◆ **Exercise aim**
Only the lines from the one containing "Given: Toggle the" through the end of the entries are to be copied, exactly and without pictures, please.

◆ **Records for this task**

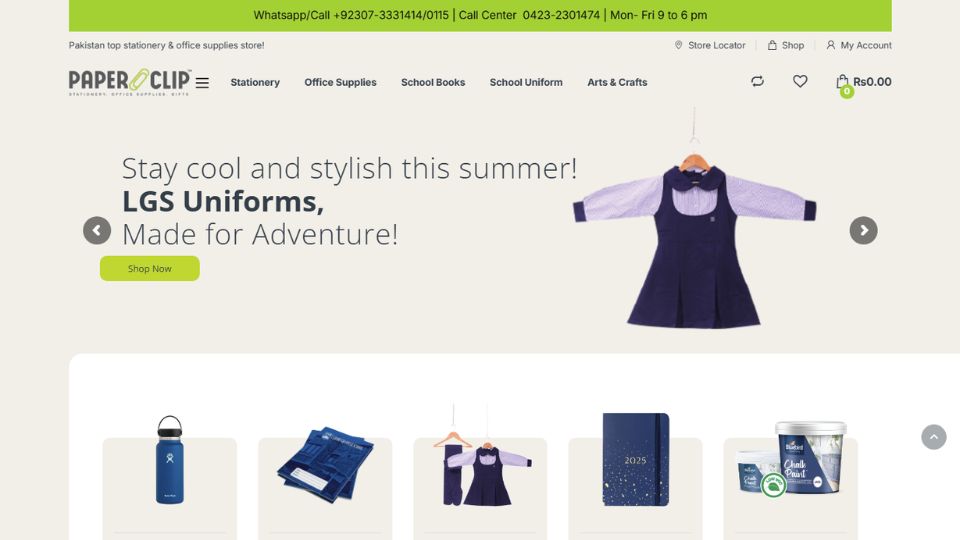Open the School Books menu
The width and height of the screenshot is (960, 540).
point(433,82)
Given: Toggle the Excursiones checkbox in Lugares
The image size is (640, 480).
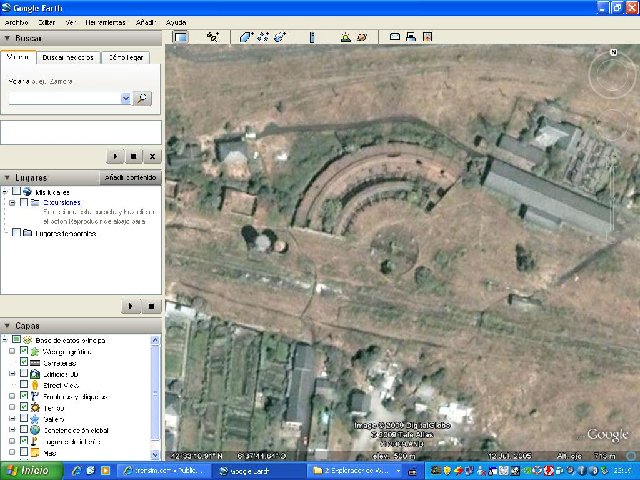Looking at the screenshot, I should click(23, 203).
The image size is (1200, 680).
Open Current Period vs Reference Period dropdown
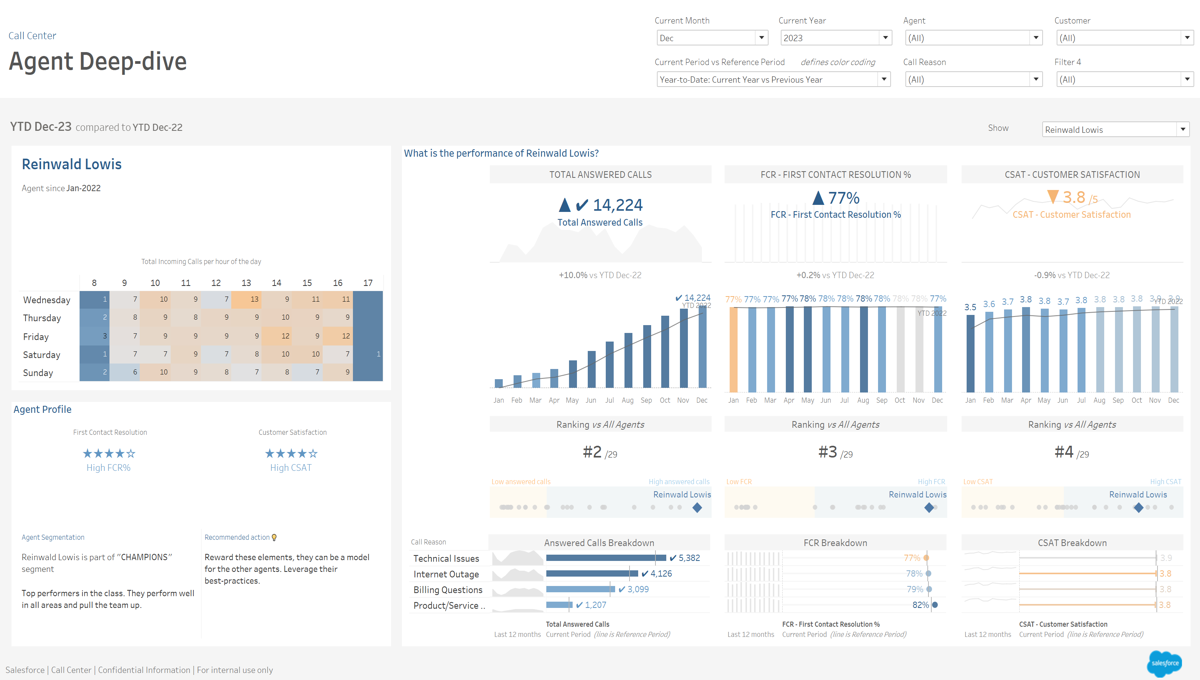coord(772,79)
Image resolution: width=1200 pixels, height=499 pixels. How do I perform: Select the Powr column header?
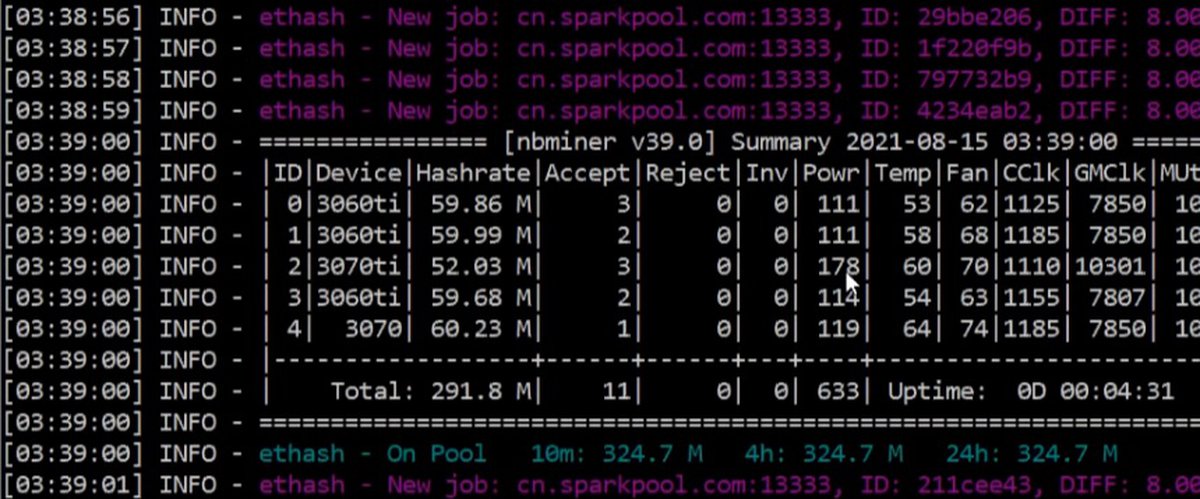832,173
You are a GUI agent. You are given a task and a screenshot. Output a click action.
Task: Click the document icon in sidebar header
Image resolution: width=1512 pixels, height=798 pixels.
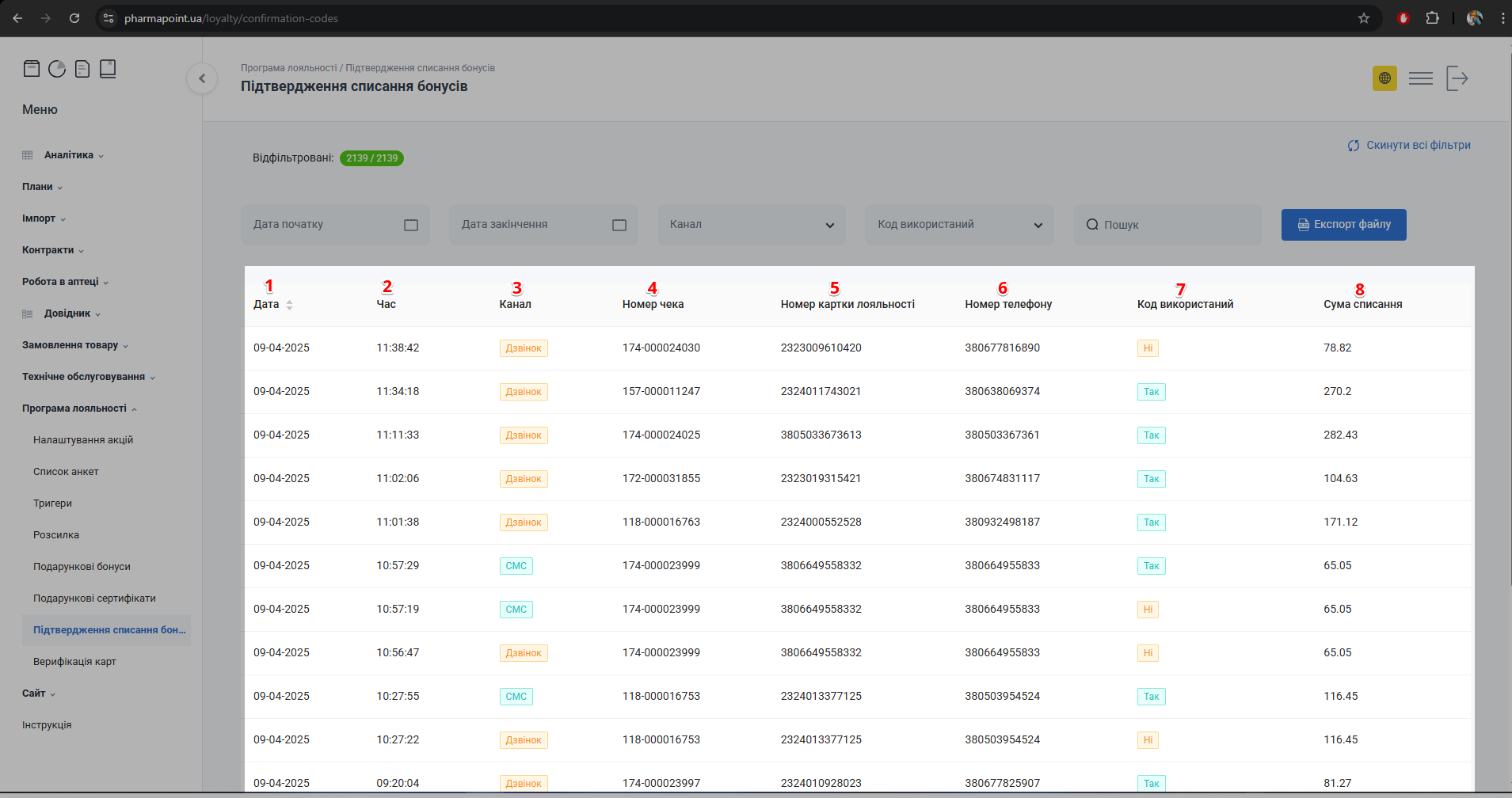[x=82, y=69]
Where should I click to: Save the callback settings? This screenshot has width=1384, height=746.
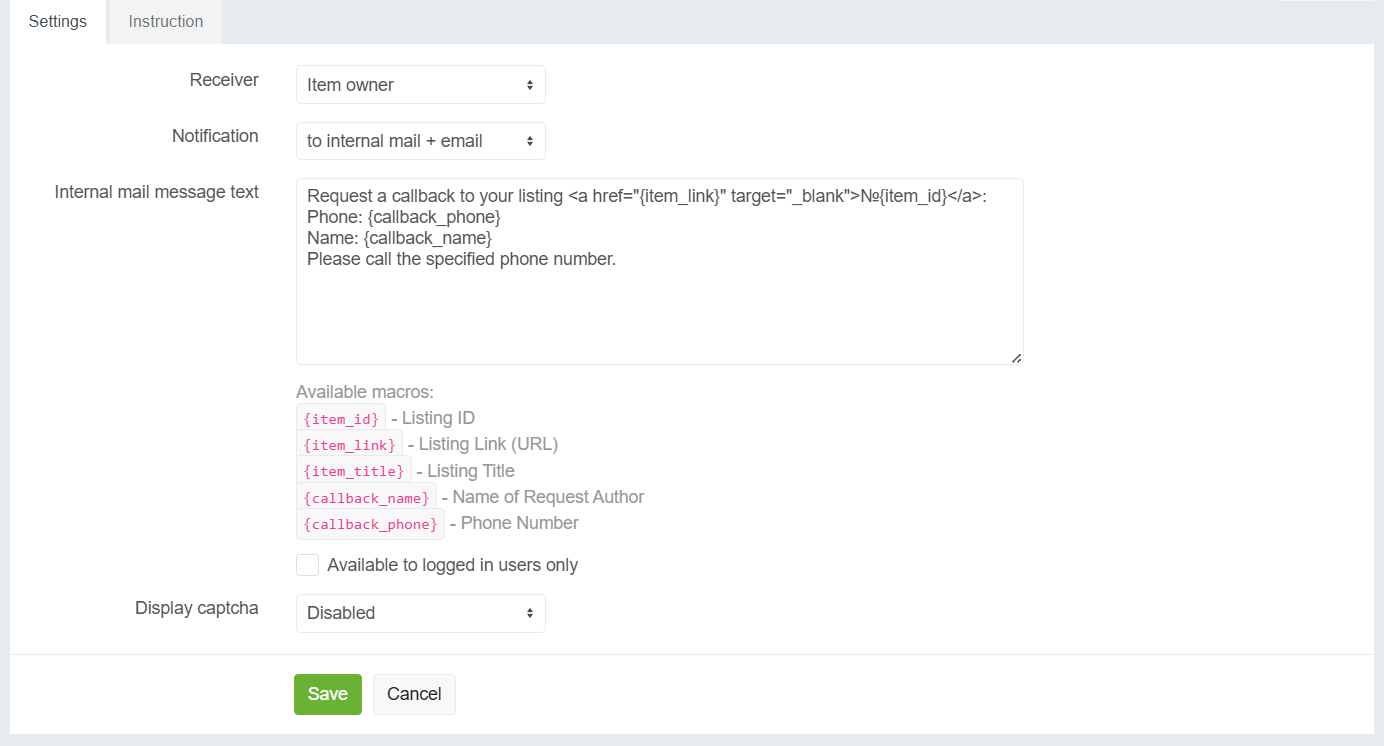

◆ **Response to the task**
Given: Toggle the Excursiones checkbox in Lugares
The image size is (640, 480).
Looking at the screenshot, I should click(23, 203).
The image size is (1200, 680).
Open Current Period vs Reference Period dropdown
coord(772,79)
Image resolution: width=1200 pixels, height=499 pixels. How do I perform: Select the Powr column header?
832,173
You are a GUI agent. You are given a task and a screenshot. Output a click action.
Task: Click the document icon in sidebar header
Image resolution: width=1512 pixels, height=798 pixels.
[x=82, y=69]
Where should I click to: Save the callback settings? This screenshot has width=1384, height=746.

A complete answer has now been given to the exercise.